*Selected passage*
+++
Best 5 Score Calculation
Adding to my frustration, ZwiftPower only re-calculates riders’ Best 5 results on a nightly basis. I’m not sure when it happens, but I would guess between 9pm-midnight Pacific time.
So as I’m messing around with various DQ codes, I can’t tell if any of them remove results from the Best 5 list until the next day. Hmph.
Along with all the silliness above, I’ve also been pondering race shrinkage this week. Specifically, how the rider counts shrink throughout the Tiny Race process.
For example, this is what Zone 2’s B category numbers looked like this week:
- Signups: 193
- Starters: 167
- Finishers: 151
- ZwiftPower-Registered Finishers: 148 (if you aren’t on ZP, you’re not in the final results)
- Final Finisher Count after DQ: 123 (24 riders DQ for racing less than 4 races, 1 rider DQ for no HR)
So that’s interesting – actually a very low rate of post-race shrinkage (final finisher count is just 2.6% reduced from in-game finisher count) if you remove the “sniping” DQs. With the sniping DQs the final results list was 18.5% reduced from the finishers list that pops up in Zwift at the end of the race.
But the story is very different in lower categories. Glancing at the numbers, it appears that shrinkage increases as categories get lower, which isn’t surprising. Look at the D race in Zone 2, for example:
- Signups: 79
- Starters: (unknown)
- Finishers: 62
- ZwiftPower-Registered Finishers: 49
- Final Finisher Count after DQ: 17 (28 riders DQ for racing less than 4 races, 2 rider DQ for no HR, 2 rider DQ for using ZPower)
Without the sniping DQs, that’s still a shrinkage rate of 43.5% (62 finishers, but only 35 would show up in ZwiftPower after HR and ZPower DQs)! Add in the sniping DQs and the final results list is 72.5% smaller than the original finishers list!
+++
*Extracted material*
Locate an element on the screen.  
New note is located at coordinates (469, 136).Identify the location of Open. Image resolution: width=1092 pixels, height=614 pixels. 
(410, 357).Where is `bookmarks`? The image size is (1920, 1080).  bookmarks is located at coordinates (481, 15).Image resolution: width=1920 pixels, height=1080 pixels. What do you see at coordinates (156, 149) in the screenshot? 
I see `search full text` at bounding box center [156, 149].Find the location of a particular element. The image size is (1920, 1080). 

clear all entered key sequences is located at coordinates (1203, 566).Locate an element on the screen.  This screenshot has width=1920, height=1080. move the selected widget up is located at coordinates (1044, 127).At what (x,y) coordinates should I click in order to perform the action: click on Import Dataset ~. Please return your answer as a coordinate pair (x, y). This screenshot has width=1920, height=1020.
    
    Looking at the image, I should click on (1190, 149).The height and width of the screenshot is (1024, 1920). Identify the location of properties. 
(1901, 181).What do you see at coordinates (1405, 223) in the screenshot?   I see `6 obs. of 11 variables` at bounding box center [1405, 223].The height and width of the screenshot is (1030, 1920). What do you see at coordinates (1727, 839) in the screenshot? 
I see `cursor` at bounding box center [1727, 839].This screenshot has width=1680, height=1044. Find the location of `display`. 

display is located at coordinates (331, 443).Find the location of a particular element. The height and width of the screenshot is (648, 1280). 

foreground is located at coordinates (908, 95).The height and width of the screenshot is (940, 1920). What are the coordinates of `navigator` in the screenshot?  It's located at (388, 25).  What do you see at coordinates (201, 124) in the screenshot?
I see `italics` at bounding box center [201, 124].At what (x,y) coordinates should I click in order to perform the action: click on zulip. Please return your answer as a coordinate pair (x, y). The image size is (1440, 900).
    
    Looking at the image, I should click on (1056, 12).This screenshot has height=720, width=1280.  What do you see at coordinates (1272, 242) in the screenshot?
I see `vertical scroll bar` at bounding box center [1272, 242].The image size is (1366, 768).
+++
Do these statements agree with the ZwiftPower post? Answer yes or no for each and quote the words that decide it.
1. ZwiftPower recalculates riders' Best 5 results every night.
2. The number of starters in Zone 2's D race is given.
3. Riders who are not on ZwiftPower still appear in the final results.
Rely only on the ZwiftPower post, not on the material.

*Written response*
1. Yes: "ZwiftPower only re-calculates riders’ Best 5 results on a nightly basis."
2. No: "Starters: (unknown)"
3. No: "if you aren’t on ZP, you’re not in the final results"